--- Start Input records ---
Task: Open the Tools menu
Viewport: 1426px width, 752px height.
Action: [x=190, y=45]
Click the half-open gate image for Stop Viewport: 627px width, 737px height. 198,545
--- End Input records ---
--- Start Input records ---
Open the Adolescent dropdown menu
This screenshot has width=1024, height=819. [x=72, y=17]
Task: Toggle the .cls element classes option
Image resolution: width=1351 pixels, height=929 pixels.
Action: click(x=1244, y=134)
--- End Input records ---
* **Given request**
Render the part of the records that opens with the line containing "Task: Open the Tools menu" and closes with the line containing "Click the half-open" as a numbered list, with both of those lines included and blank lines omitted.

* **Result of this task**
1. Task: Open the Tools menu
2. Viewport: 1426px width, 752px height.
3. Action: [x=190, y=45]
4. Click the half-open gate image for Stop Viewport: 627px width, 737px height. 198,545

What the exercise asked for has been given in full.